Zum Erbe von Handrij Zejler, dem wir – vom sorbischen Dachverband Domowina koordiniert und von vielen Institutionen und Vereinen getragen – zusammen mit dem Komponisten Korla Awgust Kocor gerade ein gemeinsames Jubiläumsjahr widmen, gehört auch das sorbische Pressewesen. Er war 1842 erster Redakteur der „Tydźenska nowina”, der wöchentlichen Nachrichten, aus denen 1854 die „Serbske Nowiny“, die sorbische Zeitung, hervorging, die seit 1921 als Tageszeitung erscheint.
Wie Wikipedia über Zejler und seinen Nachfolger Jan Arnošt Smoler und ihre Publikation mitteilt, ging es ihnen um ein „Sprachrohr der sorbischen nationalen Bewegung” und die „Verteidigung bürgerlich-demokratischer Rechte des sorbischen Volkes”. Oder vom 19. ins 21. Jahrhundert übersetzt: Das Entscheidende war stets die Bewahrung, Pflege und Weiterentwicklung der sorbischen Sprache. Nun ist Sprache als System der Welterörterung das wichtigste Kulturgut, in ihr ist gemeinsames Denken und Fühlen einprogrammiert. Ein unabhängiges sorbisches Pressewesen, das einzig der Zukunft des sorbischen Volkes dient, hat also von Haus aus eine Doppelfunktion: selbst Träger von ebenso schöner wie verständlicher Schriftsprache auf höchtsmöglichem Niveau zu sein und zugleich für sorbische Sprachräume das Wort zu ergreifen.

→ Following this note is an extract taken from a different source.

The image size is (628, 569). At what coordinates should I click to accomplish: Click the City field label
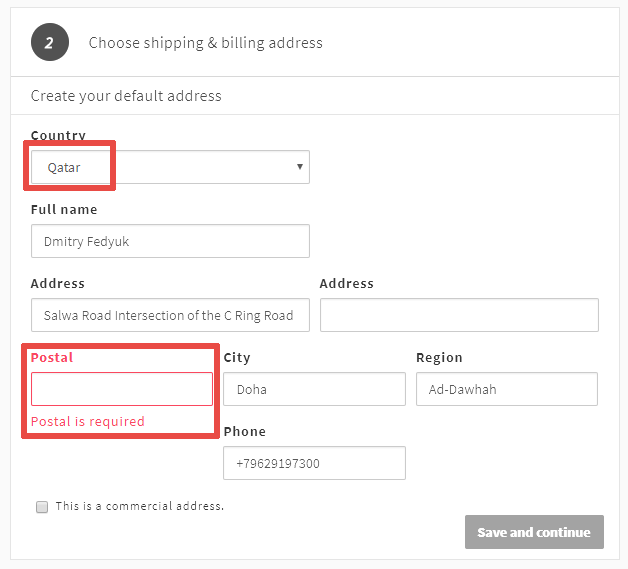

Die Zeitung ist tot, es lebe die Zeitung – ob gedruckt oder online, das ist nicht die Frage. Man schaue sich an, was im Internet bis heute Quelle der meisten wichtigen und gesicherten Informationen ist: die Recherche von Journalisten, häufig aus oder im Auftrag von Zeitungsredaktionen. Deshalb gibt es auch ein klares Kriterium für „Leitmedium“: ein Medium, das wiederum von anderen (Journalisten) besonders häufig bei eigener Recherche herangezogen wird. In der sorbischen Welt ist der Konkurrenz-Gedanke mangels Masse kontraproduktiv, wir sehen uns eher als Konzert. Das gilt auch für unsere Medien, die ja jeweils Unikate sind, es gibt eben eine sorbische Tageszeitung usw.
Insofern hat auch die sorbische Zeitung eine „Hauptfunktion in der gesellschaftlichen Konstitution von Kommunikation und von Öffentlichkeit“ in der sorbischen Community, ihrer Umwelt in der Lausitz und darüber hinaus, womit wir wieder an Wikipedia, hier die Definition von Leitmedium, anknüpfen. Das ist somit die einzige „Tendenz“, die verbindliche Geltung haben kann.
Es hat sich so gefügt, dass ich zum 1. Dezember als Chefredakteur in den Dienst der Serbske Nowiny treten werde. Ich freue mich auf die neuen Kolleginnen und Kollegen und werde die bisherigen bei der Domowina vermissen. Aber wir bleiben ja alle in derselben sorbischen Familie, in der wir uns Brüder und Schwestern nennen. Es wird die spannendste berufliche Herausforderung meines Lebens. Ich wünsche uns gutes Gelingen, gerade deshalb, weil es dafür keine Garantie gibt. Aber wir schaffen das.